工学研究科 教 授 佐藤義治(左)
工学研究科 助教授 村井哲也(右)


 当初、インターネット社会はバーチャル(仮想的な)社会といわれていましたが、もはやバーチャルではなく現実の世界の中に、否応なしに入り込んできています。その意味において、インターネット社会のエチケットや社会常識といっても、それはわれわれの生活している社会となんら変わるところはありません。皆さんが、適正な社会常識と社会エチケットを備えているならば、ネットワーク社会においても適正な判断ができるはずです。
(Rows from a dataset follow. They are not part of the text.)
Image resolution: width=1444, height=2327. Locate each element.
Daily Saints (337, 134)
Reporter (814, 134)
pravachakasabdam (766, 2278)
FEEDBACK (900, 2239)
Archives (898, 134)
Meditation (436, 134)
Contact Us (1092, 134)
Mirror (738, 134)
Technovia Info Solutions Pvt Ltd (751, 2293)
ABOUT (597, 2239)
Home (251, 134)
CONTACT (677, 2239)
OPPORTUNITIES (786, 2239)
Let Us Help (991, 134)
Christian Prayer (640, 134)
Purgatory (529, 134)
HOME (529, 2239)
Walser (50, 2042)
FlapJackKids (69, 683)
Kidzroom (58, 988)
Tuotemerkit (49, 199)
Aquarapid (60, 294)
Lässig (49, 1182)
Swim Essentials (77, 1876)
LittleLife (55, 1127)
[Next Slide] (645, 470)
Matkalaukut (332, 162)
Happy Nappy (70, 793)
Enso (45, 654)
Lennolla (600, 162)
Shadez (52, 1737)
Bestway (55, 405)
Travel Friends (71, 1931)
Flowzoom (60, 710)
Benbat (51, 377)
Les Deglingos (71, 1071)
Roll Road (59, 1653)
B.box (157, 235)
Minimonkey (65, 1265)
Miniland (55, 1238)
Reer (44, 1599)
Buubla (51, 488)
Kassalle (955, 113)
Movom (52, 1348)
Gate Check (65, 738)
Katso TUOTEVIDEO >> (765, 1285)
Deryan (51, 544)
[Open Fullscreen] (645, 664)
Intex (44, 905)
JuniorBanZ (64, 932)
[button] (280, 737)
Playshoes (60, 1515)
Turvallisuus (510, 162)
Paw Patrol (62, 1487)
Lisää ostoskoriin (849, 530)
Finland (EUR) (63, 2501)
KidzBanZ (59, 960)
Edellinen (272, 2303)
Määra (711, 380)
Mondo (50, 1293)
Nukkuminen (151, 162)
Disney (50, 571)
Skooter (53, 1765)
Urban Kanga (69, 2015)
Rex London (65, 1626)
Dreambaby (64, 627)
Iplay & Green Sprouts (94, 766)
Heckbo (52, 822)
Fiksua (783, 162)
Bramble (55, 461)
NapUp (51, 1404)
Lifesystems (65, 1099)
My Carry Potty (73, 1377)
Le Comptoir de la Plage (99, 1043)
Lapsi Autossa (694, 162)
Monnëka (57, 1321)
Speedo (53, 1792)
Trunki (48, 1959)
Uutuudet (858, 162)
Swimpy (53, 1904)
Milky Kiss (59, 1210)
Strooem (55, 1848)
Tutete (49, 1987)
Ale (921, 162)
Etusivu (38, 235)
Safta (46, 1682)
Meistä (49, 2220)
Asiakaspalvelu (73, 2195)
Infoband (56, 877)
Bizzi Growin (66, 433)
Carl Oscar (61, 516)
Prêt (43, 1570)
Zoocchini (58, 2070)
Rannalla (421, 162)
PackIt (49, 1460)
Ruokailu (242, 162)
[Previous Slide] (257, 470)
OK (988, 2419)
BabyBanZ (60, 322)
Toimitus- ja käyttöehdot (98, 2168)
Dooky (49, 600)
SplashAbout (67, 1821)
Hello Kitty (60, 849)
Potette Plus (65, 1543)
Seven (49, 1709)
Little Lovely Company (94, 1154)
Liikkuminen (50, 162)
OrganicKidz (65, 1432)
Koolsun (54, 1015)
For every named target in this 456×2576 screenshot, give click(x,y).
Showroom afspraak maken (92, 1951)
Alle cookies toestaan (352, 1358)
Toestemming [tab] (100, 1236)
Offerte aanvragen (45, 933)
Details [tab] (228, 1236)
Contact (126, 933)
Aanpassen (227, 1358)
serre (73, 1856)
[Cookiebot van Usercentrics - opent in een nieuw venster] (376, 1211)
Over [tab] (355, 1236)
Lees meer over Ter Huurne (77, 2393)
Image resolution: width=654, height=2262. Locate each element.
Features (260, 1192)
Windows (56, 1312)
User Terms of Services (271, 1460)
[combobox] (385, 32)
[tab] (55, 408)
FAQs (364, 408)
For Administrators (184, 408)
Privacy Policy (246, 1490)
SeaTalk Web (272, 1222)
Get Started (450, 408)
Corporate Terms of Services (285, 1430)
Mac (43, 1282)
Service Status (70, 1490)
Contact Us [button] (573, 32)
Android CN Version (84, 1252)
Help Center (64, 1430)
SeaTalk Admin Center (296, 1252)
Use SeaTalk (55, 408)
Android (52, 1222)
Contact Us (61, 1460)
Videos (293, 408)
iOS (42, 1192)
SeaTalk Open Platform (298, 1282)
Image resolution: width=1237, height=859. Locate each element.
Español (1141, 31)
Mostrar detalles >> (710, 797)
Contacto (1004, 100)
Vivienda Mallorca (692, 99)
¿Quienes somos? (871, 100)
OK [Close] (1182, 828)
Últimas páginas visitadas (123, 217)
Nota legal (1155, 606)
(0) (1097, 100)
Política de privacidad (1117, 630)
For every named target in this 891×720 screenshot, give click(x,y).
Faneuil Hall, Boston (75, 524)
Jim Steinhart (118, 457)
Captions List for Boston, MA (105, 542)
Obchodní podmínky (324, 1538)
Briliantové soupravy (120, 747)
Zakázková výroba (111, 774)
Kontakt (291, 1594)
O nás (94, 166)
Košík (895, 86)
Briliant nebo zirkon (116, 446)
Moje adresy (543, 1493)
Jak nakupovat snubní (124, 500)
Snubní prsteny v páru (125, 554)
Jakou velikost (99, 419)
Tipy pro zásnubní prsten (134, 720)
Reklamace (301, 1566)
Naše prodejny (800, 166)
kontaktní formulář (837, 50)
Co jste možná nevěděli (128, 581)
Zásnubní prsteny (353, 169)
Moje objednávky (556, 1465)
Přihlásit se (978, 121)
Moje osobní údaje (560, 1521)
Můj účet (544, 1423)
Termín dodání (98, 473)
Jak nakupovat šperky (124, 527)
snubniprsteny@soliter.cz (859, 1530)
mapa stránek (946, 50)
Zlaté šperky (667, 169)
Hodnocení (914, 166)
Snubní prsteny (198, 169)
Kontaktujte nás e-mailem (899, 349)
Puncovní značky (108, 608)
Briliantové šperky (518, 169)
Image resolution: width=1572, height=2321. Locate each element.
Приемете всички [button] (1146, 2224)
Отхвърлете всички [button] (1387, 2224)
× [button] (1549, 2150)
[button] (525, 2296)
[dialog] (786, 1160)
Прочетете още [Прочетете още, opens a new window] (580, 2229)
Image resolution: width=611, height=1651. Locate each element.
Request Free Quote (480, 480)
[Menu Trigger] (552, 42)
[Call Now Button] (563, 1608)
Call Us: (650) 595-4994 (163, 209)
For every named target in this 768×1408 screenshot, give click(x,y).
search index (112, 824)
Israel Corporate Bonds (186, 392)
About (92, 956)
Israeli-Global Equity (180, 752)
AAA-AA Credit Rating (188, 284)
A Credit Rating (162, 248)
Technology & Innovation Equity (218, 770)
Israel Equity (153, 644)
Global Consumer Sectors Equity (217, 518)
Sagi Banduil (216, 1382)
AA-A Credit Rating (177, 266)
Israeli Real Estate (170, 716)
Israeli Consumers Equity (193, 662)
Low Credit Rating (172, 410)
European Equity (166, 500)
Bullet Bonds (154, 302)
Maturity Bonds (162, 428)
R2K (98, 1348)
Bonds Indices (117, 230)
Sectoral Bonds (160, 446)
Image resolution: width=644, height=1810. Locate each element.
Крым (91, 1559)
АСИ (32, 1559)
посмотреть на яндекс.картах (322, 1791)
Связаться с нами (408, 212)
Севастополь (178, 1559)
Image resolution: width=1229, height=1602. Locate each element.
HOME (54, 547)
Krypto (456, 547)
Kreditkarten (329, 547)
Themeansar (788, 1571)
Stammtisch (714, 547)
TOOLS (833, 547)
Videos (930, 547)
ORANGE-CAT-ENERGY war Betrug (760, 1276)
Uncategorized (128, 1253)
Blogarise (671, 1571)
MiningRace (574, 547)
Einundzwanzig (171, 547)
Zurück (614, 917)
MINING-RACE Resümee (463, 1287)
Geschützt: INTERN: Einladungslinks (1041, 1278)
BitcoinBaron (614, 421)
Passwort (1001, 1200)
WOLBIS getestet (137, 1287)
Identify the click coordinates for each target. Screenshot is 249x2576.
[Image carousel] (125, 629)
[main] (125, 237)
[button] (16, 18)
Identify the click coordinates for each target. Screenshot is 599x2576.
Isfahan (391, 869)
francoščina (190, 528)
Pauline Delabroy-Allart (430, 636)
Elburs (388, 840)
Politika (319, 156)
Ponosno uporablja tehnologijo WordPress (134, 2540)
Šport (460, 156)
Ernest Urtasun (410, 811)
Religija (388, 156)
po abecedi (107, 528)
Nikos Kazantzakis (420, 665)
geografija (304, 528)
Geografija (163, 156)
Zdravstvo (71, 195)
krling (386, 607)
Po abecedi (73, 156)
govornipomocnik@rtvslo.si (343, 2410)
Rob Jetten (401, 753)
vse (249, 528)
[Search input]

 しかし、ここに「ネチケット(ネットワーク・エチケット)」に関して注意を喚起する理由は、ネットワークには“つい”自分ひとりだけで利用しているような錯覚に陥りやすいことや、いろいろなことが“つい”簡単にできてしまった、というように、常に自分自身を律しながら利用しなければネチケット違反になることが多くあります。そのいくつかを以下に紹介しましょう。
(1)ネットワークは自分だけのものではない。
 最近は多くの学生が携帯電話を持っているようですが、携帯電話機そのものを持っていても何の意味もなく、それを通信網に登録して初めて役に立つわけです。しかし、その通信網は自分だけのものではありません。コンピュータ・ネットワークも全く同様です。皆さんが利用されているインターネットは、一般社会においても同時に利用されています。そこには重要な情報、例えば気象情報とか火山情報とかが時々刻々と通信されております。その中で自分勝手に膨大な画像情報や多数のひとに同時にメールを送ることは、大変な迷惑をかけることになります。前回も述べましたが、チェーンメールの禁止も同様の理由です。
(2)ユーザID・パスワード管理は厳重に
 また、インターネットでは相手の顔が直接見えませんので、他人に成りすまして、人を誹謗・中傷したり道徳的に許されない発言をして、実際に大学から処分された例が、本特集の記事にもあります。自分のパスワードは決して人に教えてはいけませんし、またメールなどに書いてはいけません。ついでながら、個人のプライベートな情報(住所、電話番号、クレジットカード番号等)もメールで流すことは危険です。
(3)メールやWebの内容を鵜呑みにしない。
 メールだけではありませんが、世の中にそう“うまい”話はありません。うまく持ちかけられても「ねずみ講」のような行為に加担してはいけませんし、また自分からそのようなことをしてはいけません。
(4)著作権に関しては慎重に。
 ネットワーク上では簡単に文書や画像を取り込むことができますが、“それらを雑誌や同人誌に著作権者に無断で掲載”、“芸能人など著名人の写真やキャラクターの似顔絵などの画像データを無断で転載”、“楽曲の歌詞を転載”、“第三者が作成したソフトを許可なくネットなどへ配信すること”などは典型的な著作権の侵害で、罰せられることがあります。
(5)ネット犯罪にまきこまれない。
 警察庁のまとめによると、今年の上半期ですでに昨年のネット犯罪件数の8割に達したと発表がありました。たとえば、インターネット・オークションでの詐欺事件が11件もあり、被害者が一件平均20人、被害額が一人当たり約10万円ということです。また、コンピュータ・ウイルスを電子メールで送りつけ、威力業務妨害罪に問われたケースもあります。みなさんも、むやみに、インターネット上の信頼できないサイトからソフトをコピーしますと、そこにウイルスが潜んでいることが多くあります。ウイルスの入ったメールを“つい”送ってしまい、自分自身が加害者にならないように、ウイルスチェックを常に心がけましょう。